===== TEXTO FORNECIDO
As noites são reservadas sempre aos ritmos estrangeiros (rock, blues, jazz) ou à música com discurso pop de bandas como Cordel do Fogo Encantado. O argumento - posso até ouvir vozes aí do outro lado da tela - é de que o samba não é capaz de lotar o espaço público. Não fossem a hipocrisia e o eufemismo, diriam abertamente: "O samba não é capaz de lotar o espaço público de gente bonita, de gente da nossa laia". Mas então é a hora de nos perguntarmos por que e para quem é feita a Virada Cultural. Para que tipo de público os governos municipais movem seus esforços e investem o dinheiro de nossos impostos? E, Deus meu, de onde tiraram a idéia de que em Campinas não há cultura acontecendo o ano todo?

Domingo, enquanto muita gente ia para a Estação Cultura gritar u-hu, eu fui para a periferia, onde me criei com muito orgulho. E só me arrependo de não ter uma máquina fotográfica para mostrar aqui no blog, batendo o pau na mesa, que o samba não precisa de cartaz e nem do aval da classe média para acontecer e reunir muita gente. A roda, aliás, não é show, é cultura no sentido profundo do termo. Está acontecendo porque tem de acontecer, porque é passada de pai para filho, porque é uma necessidade e toda a comunidade está ao seu redor, confraternizando, dividindo a garrafa de cerveja, o churrasquinho feito na hora, a alegria e a tristeza da vida real. A vida de verdade, sem que ninguém precise fazer tipo para se sentir inserido ou representado. As relações não passam pela questão da roupa, do padrão de beleza, do julgamento moral. Todo mundo é truta, todo mundo é irmão, a partir do momento em que o samba pega e você o respeita. Estou falando do Pagode da Vó Tiana, terreiro localizado na Vila Teixeira, comandado pelo parceiro Juninho Fortaleza (com quem emplaquei Salve a Defumação, um sambão de macumba que já anda nas bocas da negrada da Vila).

"Pessoal, andaram dizendo que a roda de hoje ia ficar vazia por causa da Virada Cultural. Falaram que tava todo mundo indo ver o jazz e ver o rock. E a Vila Teixeira disse não. Todos aqui disseram não à esse papo furado de que a cultura estaria lá, do outro lado da ponte, e que a gente só teria uma opção: atravessar a cidade para poder se divertir um pouco. E nós dissemos não. Dissemos que não é verdade. Porque nós somos a cultura de Campinas. Ela está aqui, na periferia. E não precisa ser convidada para subir no palco. A casa cheia de amigos em dia de samba é a prova de que a nossa cultura é viva e é forte" - disse o pandeirista Cilão, na abertura dos trabalhos, sendo aplaudido de pé por cerca de 300 pessoas.
==========
===== SEÇÃO DE DADOS
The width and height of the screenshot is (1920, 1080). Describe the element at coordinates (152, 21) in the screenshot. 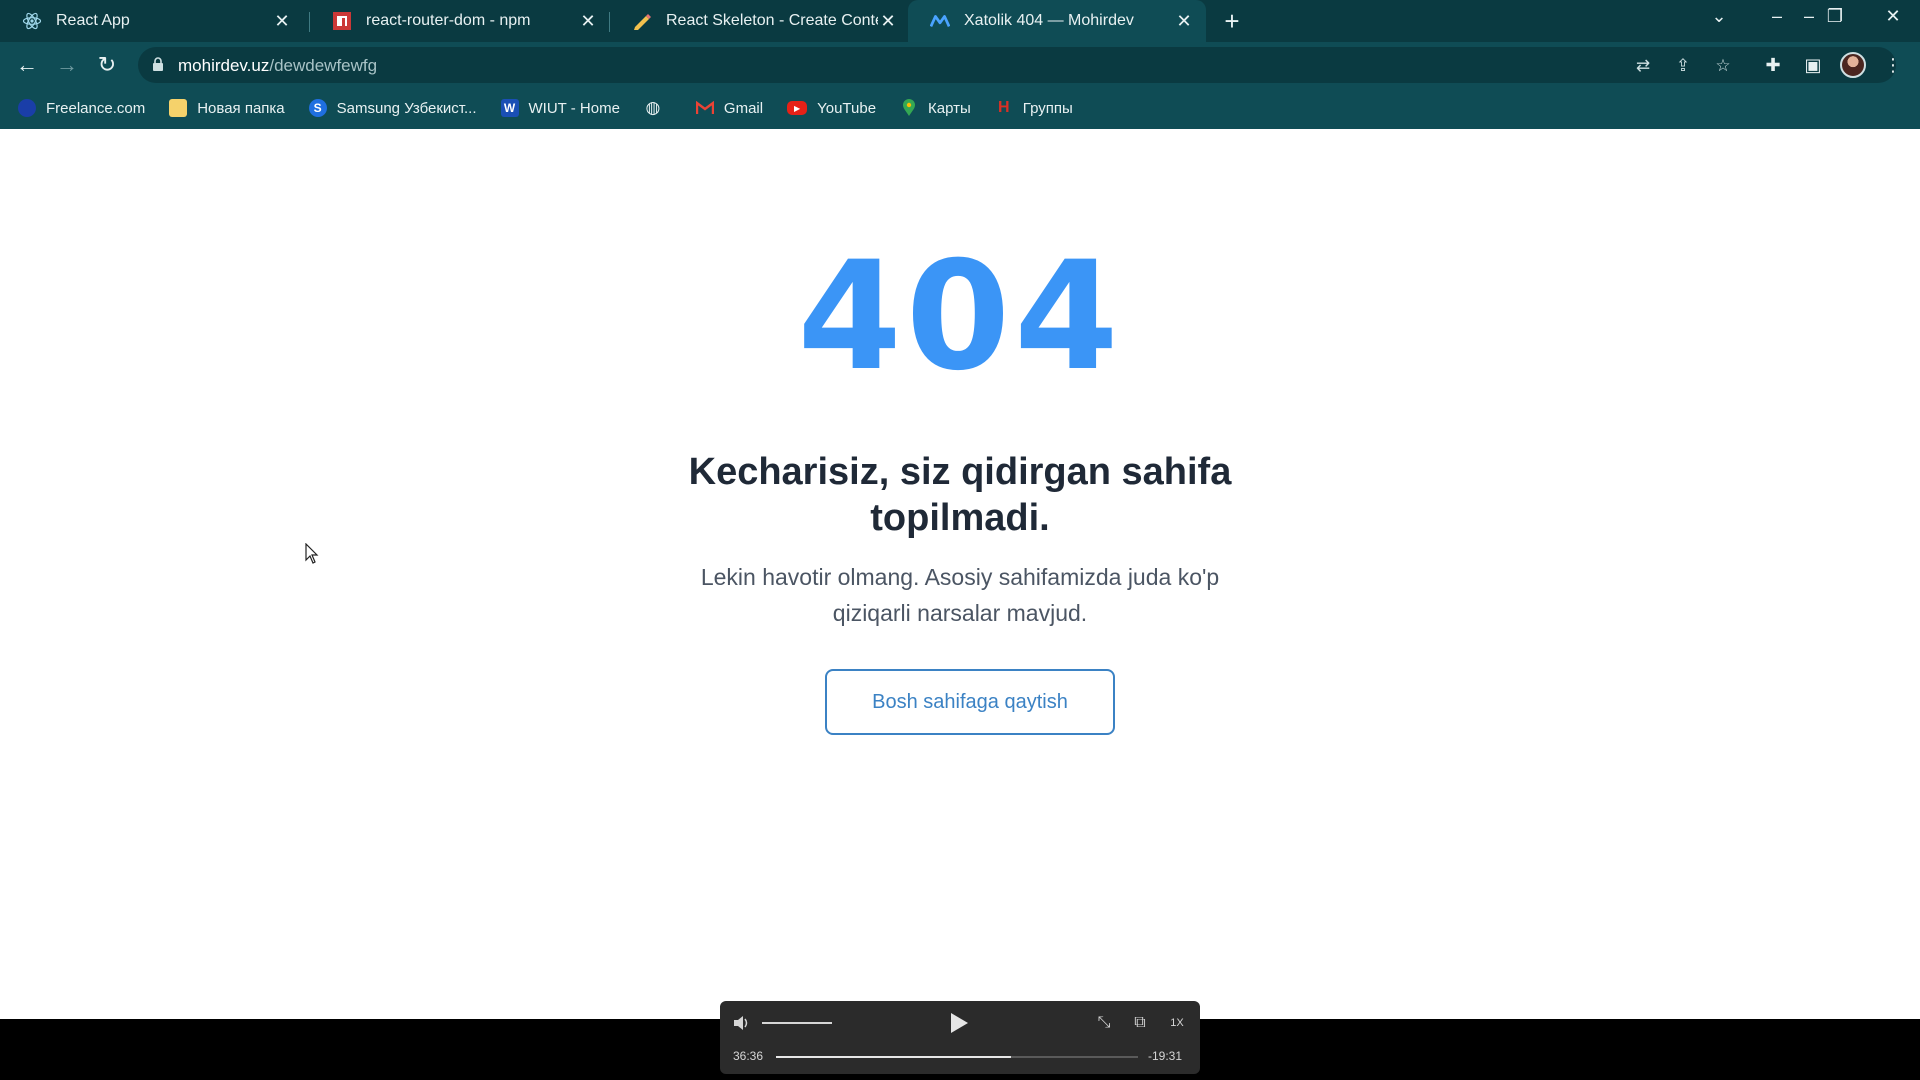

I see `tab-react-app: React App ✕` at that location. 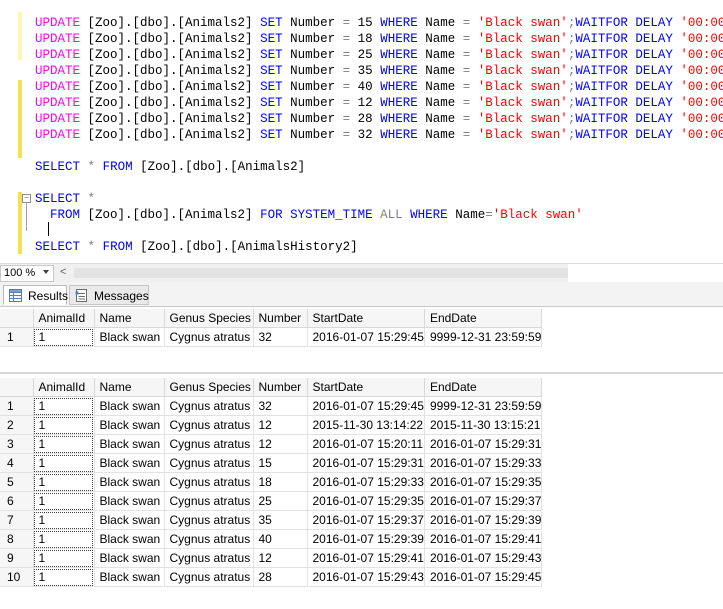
==========
Prossiga o texto sobre o samba na periferia de Campinas a partir do ponto em que ele termina. Os dados não têm relação com o texto.

Lá encontrei Amaury "Velha Arte" e Nelsinho Fidélis - este o maior cantor de samba do Estado de São Paulo. E banco a afirmação se alguém duvidar. Terminada a roda - que contou com a presença de Sombrinha, parceiro de Arlindo Cruz - fomos de táxi para a Vila União, no maravilhoso Bar do Neto. Detalhe: fomos tão longe que o taxímetro marcou R$ 80 ao final da corrida. Adivinha se pagamos? É claro que não! Na quebrada é todo mundo camarada e uma mão lava a outra. E o Amaury tinha crédito na praça. De modo que o taxista também entrou para beber com a gente. E o samba comendo solto na mesa do butiquim. Candeia, Aniceto, Xangô. Vou repetir: Candeia, Aniceto, Xangô. Só sabe a dimensão disso quem é do riscado. E ouvir o primeiro verso é sacar que a cidade não conhece a cidade. E ainda tem muito o que aprender se quiser falar em cultura.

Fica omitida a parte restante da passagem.